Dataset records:
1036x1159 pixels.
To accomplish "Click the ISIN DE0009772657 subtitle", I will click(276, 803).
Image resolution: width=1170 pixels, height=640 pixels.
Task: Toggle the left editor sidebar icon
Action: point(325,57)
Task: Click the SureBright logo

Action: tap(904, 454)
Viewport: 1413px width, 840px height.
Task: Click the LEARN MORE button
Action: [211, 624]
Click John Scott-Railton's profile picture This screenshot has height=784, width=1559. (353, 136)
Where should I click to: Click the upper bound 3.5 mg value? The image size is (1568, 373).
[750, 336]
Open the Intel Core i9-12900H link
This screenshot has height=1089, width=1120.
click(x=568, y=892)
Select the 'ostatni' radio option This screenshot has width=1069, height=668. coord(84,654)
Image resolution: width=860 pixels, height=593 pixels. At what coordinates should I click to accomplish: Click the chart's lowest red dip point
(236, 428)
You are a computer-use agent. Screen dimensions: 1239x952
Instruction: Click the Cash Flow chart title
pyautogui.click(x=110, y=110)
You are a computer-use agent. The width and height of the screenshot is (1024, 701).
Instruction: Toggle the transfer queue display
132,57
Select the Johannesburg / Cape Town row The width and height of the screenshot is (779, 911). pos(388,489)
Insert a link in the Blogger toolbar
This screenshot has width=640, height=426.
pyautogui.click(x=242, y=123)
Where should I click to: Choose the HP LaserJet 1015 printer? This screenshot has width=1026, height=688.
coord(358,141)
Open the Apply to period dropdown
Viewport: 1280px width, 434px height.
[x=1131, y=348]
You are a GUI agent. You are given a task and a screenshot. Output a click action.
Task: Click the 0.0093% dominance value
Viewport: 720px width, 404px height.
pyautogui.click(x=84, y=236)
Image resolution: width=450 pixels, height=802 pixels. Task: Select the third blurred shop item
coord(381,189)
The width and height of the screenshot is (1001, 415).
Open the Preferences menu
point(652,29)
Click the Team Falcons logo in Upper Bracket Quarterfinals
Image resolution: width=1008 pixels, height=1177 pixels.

Written exercise: Rewrite all the records with every "Instruction" changed to "Goal", keeping everything else the same.

Answer to this problem:
1036x1159 pixels.
To accomplish "Click the ISIN DE0009772657 subtitle", I will click(276, 803).
Image resolution: width=1170 pixels, height=640 pixels.
Task: Toggle the left editor sidebar icon
Action: point(325,57)
Task: Click the SureBright logo

Action: tap(904, 454)
Viewport: 1413px width, 840px height.
Task: Click the LEARN MORE button
Action: [211, 624]
Click John Scott-Railton's profile picture This screenshot has height=784, width=1559. (353, 136)
Where should I click to: Click the upper bound 3.5 mg value? The image size is (1568, 373).
[750, 336]
Open the Intel Core i9-12900H link
This screenshot has height=1089, width=1120.
click(x=568, y=892)
Select the 'ostatni' radio option This screenshot has width=1069, height=668. coord(84,654)
Image resolution: width=860 pixels, height=593 pixels. At what coordinates should I click to accomplish: Click the chart's lowest red dip point
(236, 428)
You are a computer-use agent. Screen dimensions: 1239x952
Goal: Click the Cash Flow chart title
pyautogui.click(x=110, y=110)
You are a computer-use agent. The width and height of the screenshot is (1024, 701).
Goal: Toggle the transfer queue display
132,57
Select the Johannesburg / Cape Town row The width and height of the screenshot is (779, 911). pos(388,489)
Insert a link in the Blogger toolbar
This screenshot has width=640, height=426.
pyautogui.click(x=242, y=123)
Where should I click to: Choose the HP LaserJet 1015 printer? This screenshot has width=1026, height=688.
coord(358,141)
Open the Apply to period dropdown
Viewport: 1280px width, 434px height.
[x=1131, y=348]
You are a GUI agent. You are given a task and a screenshot. Output a click action.
Task: Click the 0.0093% dominance value
Viewport: 720px width, 404px height.
pyautogui.click(x=84, y=236)
Image resolution: width=450 pixels, height=802 pixels. Task: Select the third blurred shop item
coord(381,189)
The width and height of the screenshot is (1001, 415).
Open the Preferences menu
point(652,29)
Click the Team Falcons logo in Upper Bracket Quarterfinals
Image resolution: width=1008 pixels, height=1177 pixels.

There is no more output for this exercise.